Acolhendo o sentir de conferências adrede convocadas, grupo de trabalho sob a direção do pertinaz Franklin Martins, que é um dos ministros da casa presidencial, elaborou texto com cerca de 40 páginas.
Dado o escopo da empresa, o sigilo será a alma do negócio. Mais uma vez, nos pré-albores de administração petista, se monta anteprojeto para o setor de telecomunicação e rádio-difusão. Imemore de malogros em intentos pregressos, malogros tais impostos pela sociedade civil, a zelosa equipe de Franklin Martins, antigo comentarista da Rede Globo, trata da montagem de novo órgão, a Agência Nacional de Comunicação (ANC), para regular o conteúdo de rádio e TV.
A proposta novel agência substituiria a Ancine (Agência Nacional do Cinema) e teria poderes para multar empresas que veicularem programação considerada ofensiva, preconceituosa ou inadequada ao horário.

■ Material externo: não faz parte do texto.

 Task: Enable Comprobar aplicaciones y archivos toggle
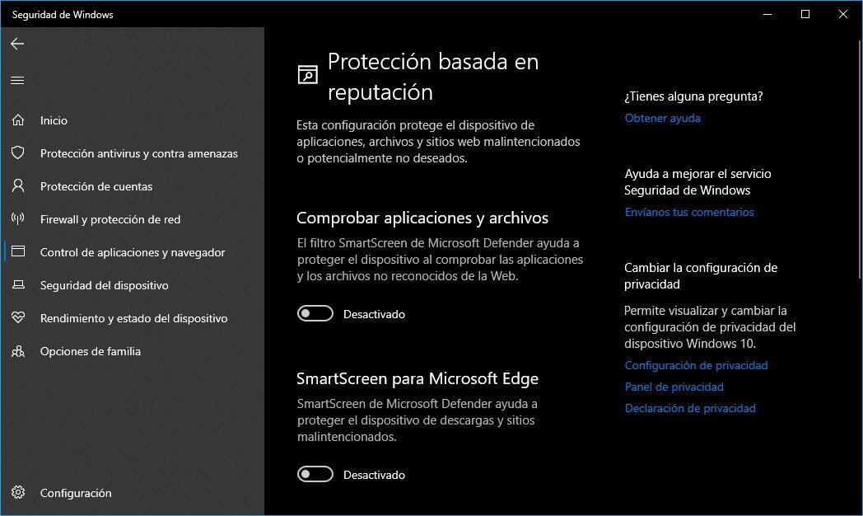click(315, 314)
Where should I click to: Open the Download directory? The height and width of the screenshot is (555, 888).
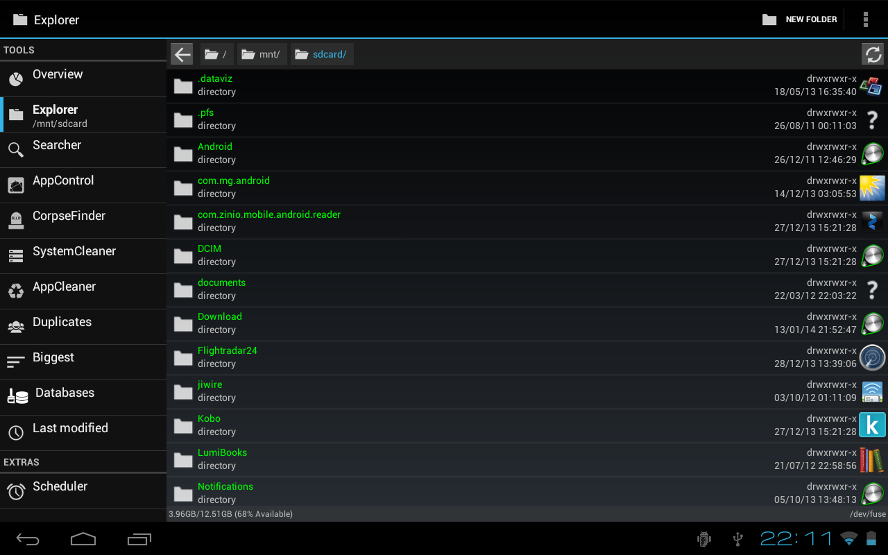(x=220, y=323)
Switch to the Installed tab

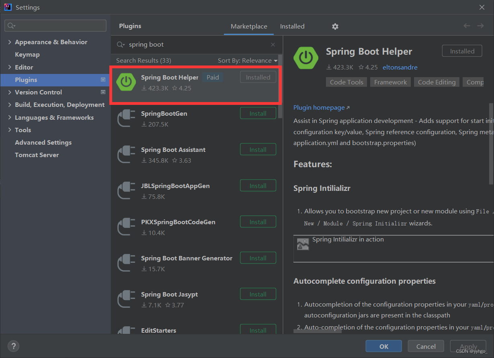292,27
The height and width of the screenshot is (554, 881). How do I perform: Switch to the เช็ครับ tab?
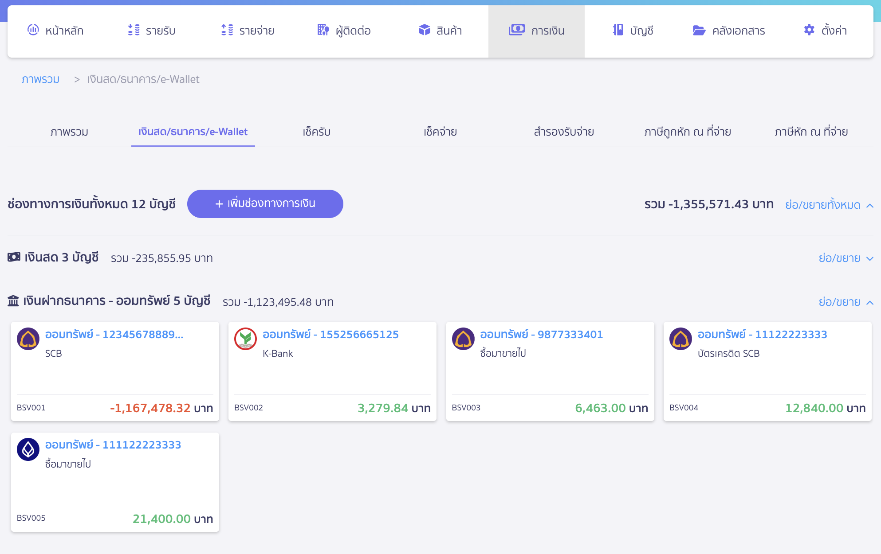click(316, 132)
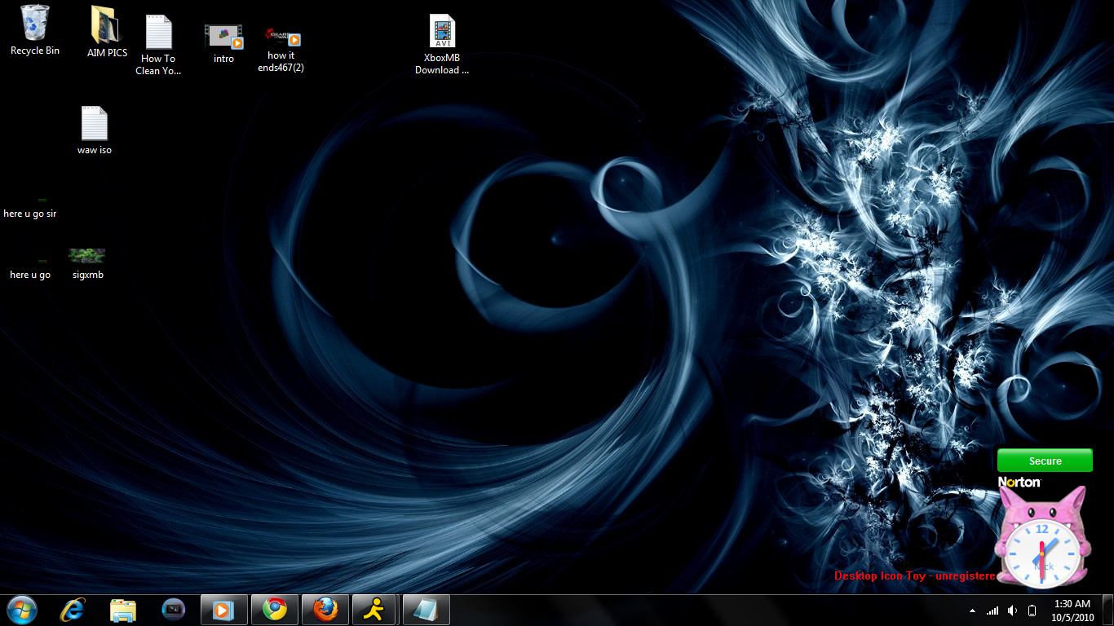The image size is (1114, 626).
Task: Click the 'sigxmb' image thumbnail
Action: 87,256
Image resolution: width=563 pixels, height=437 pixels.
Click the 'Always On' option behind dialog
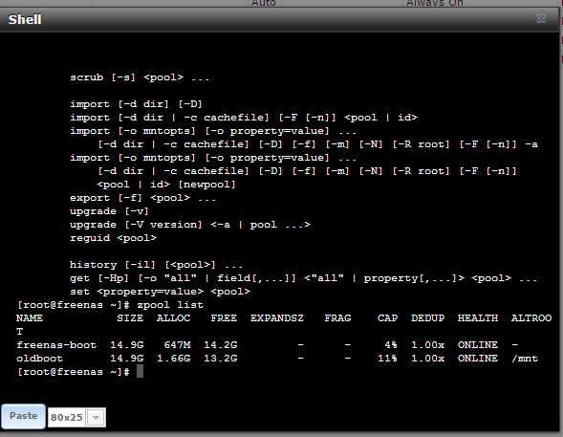[x=435, y=3]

A proibição taxativa e sem restrições da censura, consoante estipulada pela Constituição de 5 de outubro de 1988, nos seus artigos 5º , ínciso IX e 220, parágrafo 2º , continua a ser desrespeitada, não só nos grotões da República, senão na própria Capital Federal, como o demonstra a permanência da chamada censura judiciária,e.g., exemplificada e até hoje vigente, em sentença do desembargador Dácio Vieira (TJ-DF), por pouco menos de quinhentos dias.
Que tal determinação, manifestamente inconstitucional, haja sobrevivido até a exame pelo Supremo – que, por filigranas jurídicas, preferiu, apesar da válida oposição de minoria dos ministros, não tratar da causa em si, e cingir-se a considerações processuais – é decerto lamentável, porque se perdeu ocasião preciosa de significar aos amigos da censura da inutilidade do intento de sufocar o livre pensamento de imprensa e meios de comunicação.

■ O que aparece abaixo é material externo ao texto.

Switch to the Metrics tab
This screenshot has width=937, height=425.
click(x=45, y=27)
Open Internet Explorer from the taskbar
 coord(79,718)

Não constitui, por conseguinte, acaso que ala de peso no PT persista no propósito de estatuir, sob disfarces e enganos pueris, o mecanismo infernal e antidemocrático da hidra da censura.
No seu zelo repressivo, os fautores do anteprojeto negam a existência de censura, sob o especioso argumento de que o conteúdo só será analisado depois de veiculado. É escusa pobre, como indigente costuma ser a natureza de quem abomina as ideias livres e porventura contrárias. Como se verifica no subjetivismo que pretendem arrogar-se os chefetes da censura ex post, arrimados nas ambíguas e moldáveis qualificações de programação dita ofensiva, preconceituosa ou inadequada.

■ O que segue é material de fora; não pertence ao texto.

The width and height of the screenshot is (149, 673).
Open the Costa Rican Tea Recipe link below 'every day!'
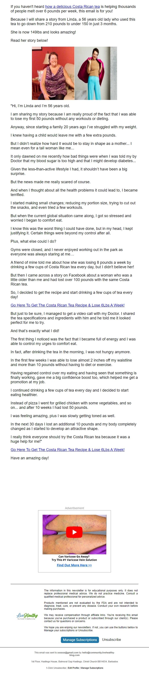click(68, 305)
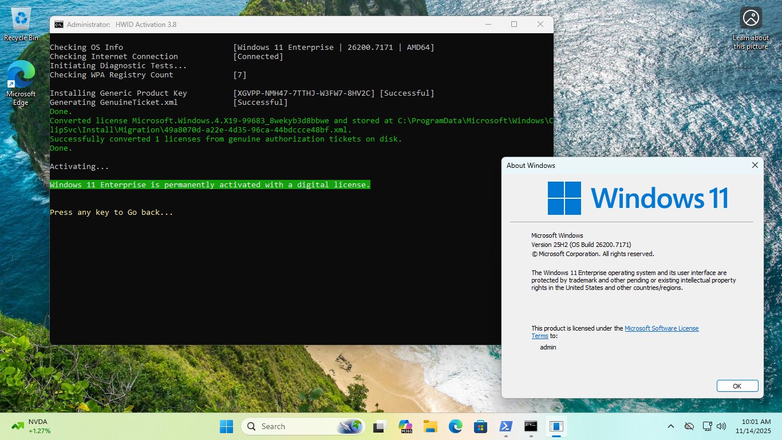Open the Microsoft Software License Terms link
Image resolution: width=782 pixels, height=440 pixels.
pos(661,328)
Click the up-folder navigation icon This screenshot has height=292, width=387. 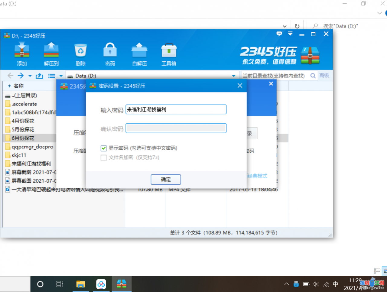(x=39, y=76)

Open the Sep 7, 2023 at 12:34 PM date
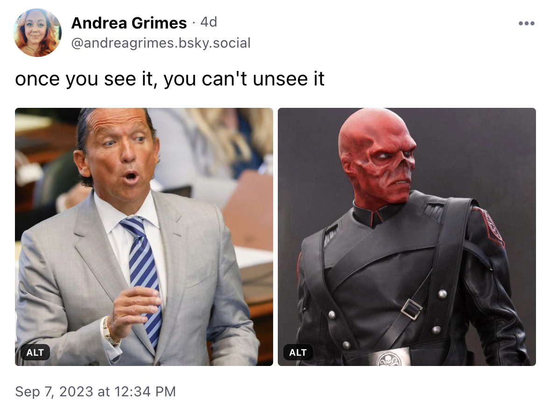95,392
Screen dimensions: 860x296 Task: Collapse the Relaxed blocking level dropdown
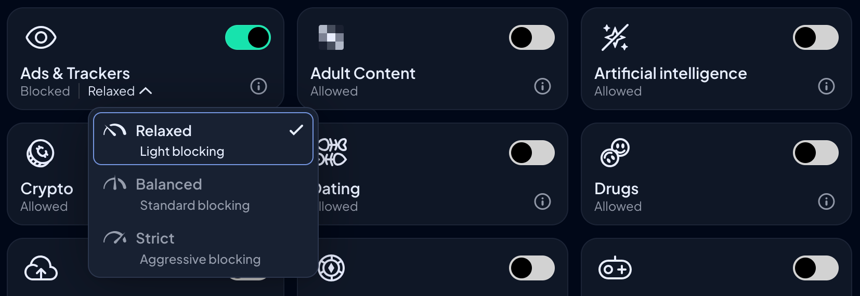point(120,91)
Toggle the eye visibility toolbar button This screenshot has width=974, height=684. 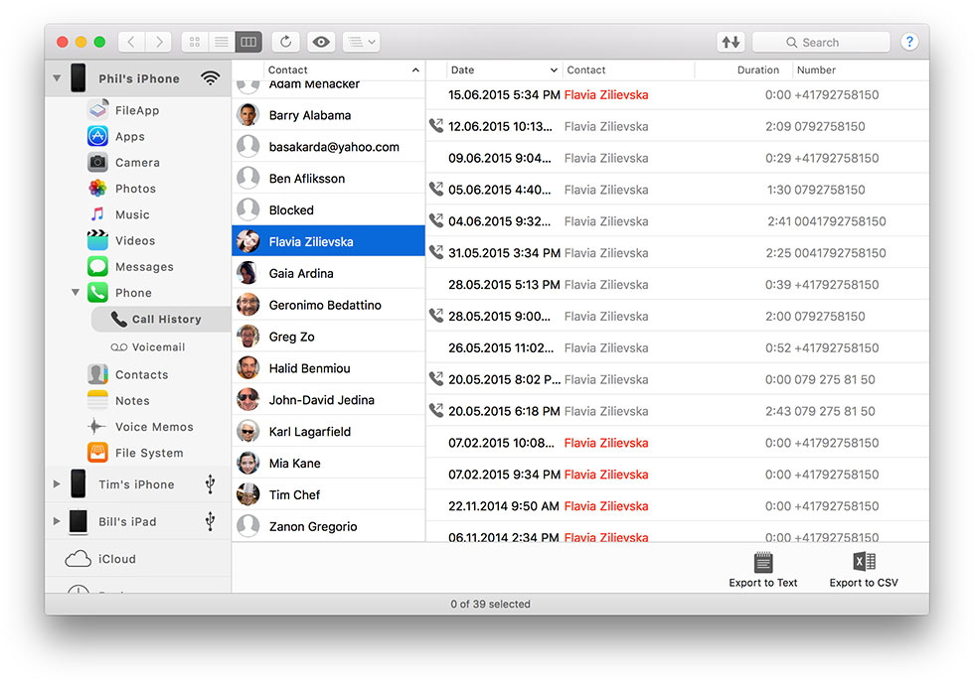320,42
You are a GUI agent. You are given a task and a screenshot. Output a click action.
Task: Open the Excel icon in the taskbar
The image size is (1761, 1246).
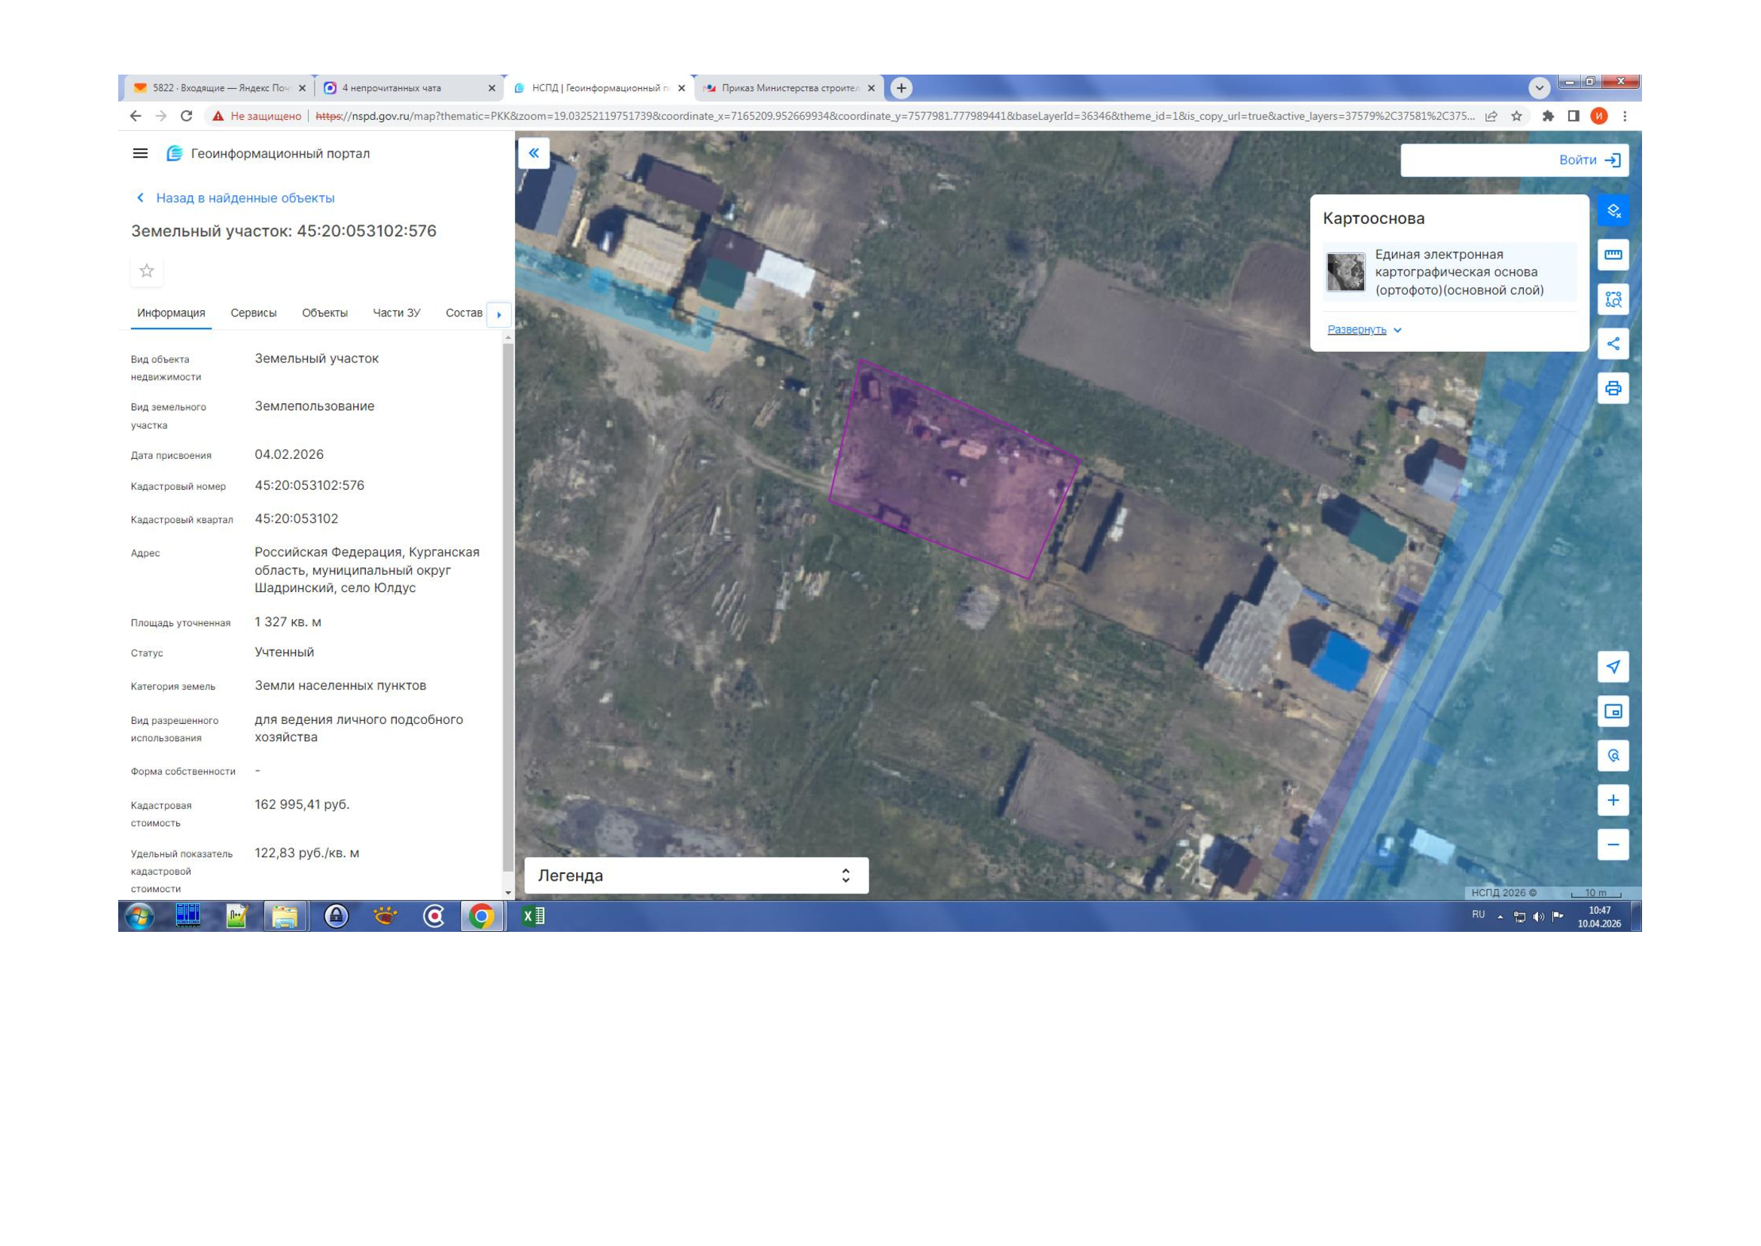(x=533, y=916)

Como nos ensina mestre Michel Foucault[1] a vontade de vigiar e punir não se restringe aos medalhões. Mesmo em módicas e obscuras parcelas, o mando inebria e a capacidade de reprimir a encontramos difundida em muitos locais, que, por vezes, hão de surpreender por advirem de postos mesquinhos e subalternos.
Segundo se noticia, o ministro Franklin Martins entregará, como sugestão, o anteprojeto à Presidente Dilma Rousseff. Se ela decidir pelo encaminhamento ao Congresso, o texto que porventura for aprovado, será posteriormente regulamentado por decreto. A respeito, em entrevista na semana passada, o Presidente Lula declarou que Dilma fará a regulação.
Se a vontade do controle da mídia continua, Sua Excelência parece haver esquecido o fracasso da iniciativa do primeiro mandato, em que teve de bater em retirada, sob a reação crítica da sociedade.
A Presidente-eleita tem expresso, em raras oportunidades, opiniões diversas das do Presidente Luiz Inacio Lula da Silva. Será gratificante que, no caso em tela, o seu parecer venha a divergir desses correligionários, sinceros mas radicais, a que Lula prima facie não costumava opor-se.
( Fonte: Folha de S. Paulo )
[1] Michel Foucault, Surveiller et Punir, nrf, Éditions Gallimard, 1975.